──────── LISTED ENTRIES
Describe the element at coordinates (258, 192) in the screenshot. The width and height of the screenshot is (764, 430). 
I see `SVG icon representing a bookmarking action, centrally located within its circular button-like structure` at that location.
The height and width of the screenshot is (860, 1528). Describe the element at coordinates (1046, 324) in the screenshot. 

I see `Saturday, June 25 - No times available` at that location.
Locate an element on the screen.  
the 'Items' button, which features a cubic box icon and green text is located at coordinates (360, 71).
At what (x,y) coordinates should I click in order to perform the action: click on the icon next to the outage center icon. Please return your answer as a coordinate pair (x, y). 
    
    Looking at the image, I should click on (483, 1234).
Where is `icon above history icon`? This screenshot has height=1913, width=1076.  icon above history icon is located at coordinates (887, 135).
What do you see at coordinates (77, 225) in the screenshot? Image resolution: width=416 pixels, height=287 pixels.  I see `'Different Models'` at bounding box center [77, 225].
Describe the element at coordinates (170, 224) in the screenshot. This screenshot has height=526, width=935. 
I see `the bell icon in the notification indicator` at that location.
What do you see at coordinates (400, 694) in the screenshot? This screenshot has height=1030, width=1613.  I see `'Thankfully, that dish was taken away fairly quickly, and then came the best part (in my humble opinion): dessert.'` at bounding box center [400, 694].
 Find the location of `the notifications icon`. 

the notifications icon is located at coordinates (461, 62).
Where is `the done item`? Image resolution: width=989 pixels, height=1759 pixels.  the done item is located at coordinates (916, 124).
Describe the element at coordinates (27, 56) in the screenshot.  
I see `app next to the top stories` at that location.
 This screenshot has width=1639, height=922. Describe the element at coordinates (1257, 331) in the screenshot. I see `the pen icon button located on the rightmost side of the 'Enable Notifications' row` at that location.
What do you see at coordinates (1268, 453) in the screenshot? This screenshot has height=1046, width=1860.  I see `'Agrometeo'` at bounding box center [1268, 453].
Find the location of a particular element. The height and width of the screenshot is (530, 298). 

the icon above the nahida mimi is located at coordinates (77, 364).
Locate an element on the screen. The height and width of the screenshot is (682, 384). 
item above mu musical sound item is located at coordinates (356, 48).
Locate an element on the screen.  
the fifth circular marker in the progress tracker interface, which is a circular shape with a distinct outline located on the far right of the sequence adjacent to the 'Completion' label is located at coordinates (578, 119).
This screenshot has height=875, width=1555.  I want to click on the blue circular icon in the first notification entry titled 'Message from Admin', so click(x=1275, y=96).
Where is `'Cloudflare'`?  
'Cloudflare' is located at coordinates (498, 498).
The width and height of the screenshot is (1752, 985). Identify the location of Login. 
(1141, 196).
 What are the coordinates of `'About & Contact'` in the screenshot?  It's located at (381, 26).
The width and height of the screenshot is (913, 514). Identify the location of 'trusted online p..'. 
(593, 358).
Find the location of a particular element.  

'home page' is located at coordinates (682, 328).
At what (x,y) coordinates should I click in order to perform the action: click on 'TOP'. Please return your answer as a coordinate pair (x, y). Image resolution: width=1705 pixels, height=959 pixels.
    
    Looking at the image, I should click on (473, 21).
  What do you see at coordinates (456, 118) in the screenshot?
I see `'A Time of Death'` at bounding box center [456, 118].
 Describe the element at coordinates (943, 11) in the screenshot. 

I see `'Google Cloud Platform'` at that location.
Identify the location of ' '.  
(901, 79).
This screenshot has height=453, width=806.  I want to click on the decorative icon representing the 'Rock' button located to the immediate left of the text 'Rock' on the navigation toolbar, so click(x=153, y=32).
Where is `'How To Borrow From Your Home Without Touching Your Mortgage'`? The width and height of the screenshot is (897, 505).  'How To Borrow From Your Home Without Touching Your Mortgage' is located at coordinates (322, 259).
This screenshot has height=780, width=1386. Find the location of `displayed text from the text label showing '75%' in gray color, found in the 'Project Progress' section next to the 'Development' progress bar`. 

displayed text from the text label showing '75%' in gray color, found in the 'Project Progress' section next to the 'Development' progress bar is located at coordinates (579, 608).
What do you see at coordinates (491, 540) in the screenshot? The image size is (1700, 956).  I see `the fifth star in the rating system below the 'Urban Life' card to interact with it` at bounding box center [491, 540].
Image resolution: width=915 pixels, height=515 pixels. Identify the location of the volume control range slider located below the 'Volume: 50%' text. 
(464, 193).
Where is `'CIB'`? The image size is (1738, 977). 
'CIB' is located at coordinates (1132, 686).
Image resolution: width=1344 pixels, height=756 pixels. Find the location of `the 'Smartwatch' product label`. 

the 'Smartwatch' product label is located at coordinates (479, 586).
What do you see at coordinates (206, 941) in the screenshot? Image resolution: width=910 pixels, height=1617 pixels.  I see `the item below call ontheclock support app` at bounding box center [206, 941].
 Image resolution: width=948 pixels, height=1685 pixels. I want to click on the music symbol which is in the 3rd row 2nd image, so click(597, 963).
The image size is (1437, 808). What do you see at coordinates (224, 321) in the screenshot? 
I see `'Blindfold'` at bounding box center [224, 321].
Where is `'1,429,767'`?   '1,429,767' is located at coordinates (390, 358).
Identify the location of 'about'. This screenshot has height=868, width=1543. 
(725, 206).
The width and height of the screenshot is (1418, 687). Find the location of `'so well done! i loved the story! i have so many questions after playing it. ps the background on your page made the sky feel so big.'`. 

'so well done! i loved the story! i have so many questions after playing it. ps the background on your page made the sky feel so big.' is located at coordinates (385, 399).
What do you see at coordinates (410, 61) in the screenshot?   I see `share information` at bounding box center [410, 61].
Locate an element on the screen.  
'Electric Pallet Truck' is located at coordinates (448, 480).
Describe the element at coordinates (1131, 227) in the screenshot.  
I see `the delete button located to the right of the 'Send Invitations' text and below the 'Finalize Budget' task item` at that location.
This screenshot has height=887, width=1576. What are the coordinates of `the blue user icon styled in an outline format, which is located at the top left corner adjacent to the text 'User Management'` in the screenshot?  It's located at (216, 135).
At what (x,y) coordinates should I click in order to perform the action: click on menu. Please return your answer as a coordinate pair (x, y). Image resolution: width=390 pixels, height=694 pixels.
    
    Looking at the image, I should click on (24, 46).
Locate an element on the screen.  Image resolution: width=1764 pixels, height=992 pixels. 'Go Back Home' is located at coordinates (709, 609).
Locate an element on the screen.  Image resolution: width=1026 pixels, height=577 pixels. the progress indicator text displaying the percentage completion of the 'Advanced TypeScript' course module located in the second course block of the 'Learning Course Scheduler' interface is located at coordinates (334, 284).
────────────────
INSTRUCTIONS FOR THE TASK: Output the lines above as a JSON list of strings, one string per line, leaving out blank lines.

SOLUTION TO THIS TASK:
[
  "Describe the element at coordinates (258, 192) in the screenshot. The width and height of the screenshot is (764, 430). ",
  "I see `SVG icon representing a bookmarking action, centrally located within its circular button-like structure` at that location.",
  "The height and width of the screenshot is (860, 1528). Describe the element at coordinates (1046, 324) in the screenshot. ",
  "I see `Saturday, June 25 - No times available` at that location.",
  "Locate an element on the screen.  ",
  "the 'Items' button, which features a cubic box icon and green text is located at coordinates (360, 71).",
  "At what (x,y) coordinates should I click in order to perform the action: click on the icon next to the outage center icon. Please return your answer as a coordinate pair (x, y). ",
  "    Looking at the image, I should click on (483, 1234).",
  "Where is `icon above history icon`? This screenshot has height=1913, width=1076.  icon above history icon is located at coordinates (887, 135).",
  "What do you see at coordinates (77, 225) in the screenshot? Image resolution: width=416 pixels, height=287 pixels.  I see `'Different Models'` at bounding box center [77, 225].",
  "Describe the element at coordinates (170, 224) in the screenshot. This screenshot has height=526, width=935. ",
  "I see `the bell icon in the notification indicator` at that location.",
  "What do you see at coordinates (400, 694) in the screenshot? This screenshot has height=1030, width=1613.  I see `'Thankfully, that dish was taken away fairly quickly, and then came the best part (in my humble opinion): dessert.'` at bounding box center [400, 694].",
  " Find the location of `the notifications icon`. ",
  "the notifications icon is located at coordinates (461, 62).",
  "Where is `the done item`? Image resolution: width=989 pixels, height=1759 pixels.  the done item is located at coordinates (916, 124).",
  "Describe the element at coordinates (27, 56) in the screenshot.  ",
  "I see `app next to the top stories` at that location.",
  " This screenshot has width=1639, height=922. Describe the element at coordinates (1257, 331) in the screenshot. I see `the pen icon button located on the rightmost side of the 'Enable Notifications' row` at that location.",
  "What do you see at coordinates (1268, 453) in the screenshot? This screenshot has height=1046, width=1860.  I see `'Agrometeo'` at bounding box center [1268, 453].",
  "Find the location of a particular element. The height and width of the screenshot is (530, 298). ",
  "the icon above the nahida mimi is located at coordinates (77, 364).",
  "Locate an element on the screen. The height and width of the screenshot is (682, 384). ",
  "item above mu musical sound item is located at coordinates (356, 48).",
  "Locate an element on the screen.  ",
  "the fifth circular marker in the progress tracker interface, which is a circular shape with a distinct outline located on the far right of the sequence adjacent to the 'Completion' label is located at coordinates (578, 119).",
  "This screenshot has height=875, width=1555.  I want to click on the blue circular icon in the first notification entry titled 'Message from Admin', so click(x=1275, y=96).",
  "Where is `'Cloudflare'`?  ",
  "'Cloudflare' is located at coordinates (498, 498).",
  "The width and height of the screenshot is (1752, 985). Identify the location of Login. ",
  "(1141, 196).",
  " What are the coordinates of `'About & Contact'` in the screenshot?  It's located at (381, 26).",
  "The width and height of the screenshot is (913, 514). Identify the location of 'trusted online p..'. ",
  "(593, 358).",
  "Find the location of a particular element.  ",
  "'home page' is located at coordinates (682, 328).",
  "At what (x,y) coordinates should I click in order to perform the action: click on 'TOP'. Please return your answer as a coordinate pair (x, y). Image resolution: width=1705 pixels, height=959 pixels.",
  "    Looking at the image, I should click on (473, 21).",
  "  What do you see at coordinates (456, 118) in the screenshot?",
  "I see `'A Time of Death'` at bounding box center [456, 118].",
  " Describe the element at coordinates (943, 11) in the screenshot. ",
  "I see `'Google Cloud Platform'` at that location.",
  "Identify the location of ' '.  ",
  "(901, 79).",
  "This screenshot has height=453, width=806.  I want to click on the decorative icon representing the 'Rock' button located to the immediate left of the text 'Rock' on the navigation toolbar, so click(x=153, y=32).",
  "Where is `'How To Borrow From Your Home Without Touching Your Mortgage'`? The width and height of the screenshot is (897, 505).  'How To Borrow From Your Home Without Touching Your Mortgage' is located at coordinates (322, 259).",
  "This screenshot has height=780, width=1386. Find the location of `displayed text from the text label showing '75%' in gray color, found in the 'Project Progress' section next to the 'Development' progress bar`. ",
  "displayed text from the text label showing '75%' in gray color, found in the 'Project Progress' section next to the 'Development' progress bar is located at coordinates (579, 608).",
  "What do you see at coordinates (491, 540) in the screenshot? The image size is (1700, 956).  I see `the fifth star in the rating system below the 'Urban Life' card to interact with it` at bounding box center [491, 540].",
  "Image resolution: width=915 pixels, height=515 pixels. Identify the location of the volume control range slider located below the 'Volume: 50%' text. ",
  "(464, 193).",
  "Where is `'CIB'`? The image size is (1738, 977). ",
  "'CIB' is located at coordinates (1132, 686).",
  "Image resolution: width=1344 pixels, height=756 pixels. Find the location of `the 'Smartwatch' product label`. ",
  "the 'Smartwatch' product label is located at coordinates (479, 586).",
  "What do you see at coordinates (206, 941) in the screenshot? Image resolution: width=910 pixels, height=1617 pixels.  I see `the item below call ontheclock support app` at bounding box center [206, 941].",
  " Image resolution: width=948 pixels, height=1685 pixels. I want to click on the music symbol which is in the 3rd row 2nd image, so click(597, 963).",
  "The image size is (1437, 808). What do you see at coordinates (224, 321) in the screenshot? ",
  "I see `'Blindfold'` at bounding box center [224, 321].",
  "Where is `'1,429,767'`?   '1,429,767' is located at coordinates (390, 358).",
  "Identify the location of 'about'. This screenshot has height=868, width=1543. ",
  "(725, 206).",
  "The width and height of the screenshot is (1418, 687). Find the location of `'so well done! i loved the story! i have so many questions after playing it. ps the background on your page made the sky feel so big.'`. ",
  "'so well done! i loved the story! i have so many questions after playing it. ps the background on your page made the sky feel so big.' is located at coordinates (385, 399).",
  "What do you see at coordinates (410, 61) in the screenshot?   I see `share information` at bounding box center [410, 61].",
  "Locate an element on the screen.  ",
  "'Electric Pallet Truck' is located at coordinates (448, 480).",
  "Describe the element at coordinates (1131, 227) in the screenshot.  ",
  "I see `the delete button located to the right of the 'Send Invitations' text and below the 'Finalize Budget' task item` at that location.",
  "This screenshot has height=887, width=1576. What are the coordinates of `the blue user icon styled in an outline format, which is located at the top left corner adjacent to the text 'User Management'` in the screenshot?  It's located at (216, 135).",
  "At what (x,y) coordinates should I click in order to perform the action: click on menu. Please return your answer as a coordinate pair (x, y). Image resolution: width=390 pixels, height=694 pixels.",
  "    Looking at the image, I should click on (24, 46).",
  "Locate an element on the screen.  Image resolution: width=1764 pixels, height=992 pixels. 'Go Back Home' is located at coordinates (709, 609).",
  "Locate an element on the screen.  Image resolution: width=1026 pixels, height=577 pixels. the progress indicator text displaying the percentage completion of the 'Advanced TypeScript' course module located in the second course block of the 'Learning Course Scheduler' interface is located at coordinates (334, 284)."
]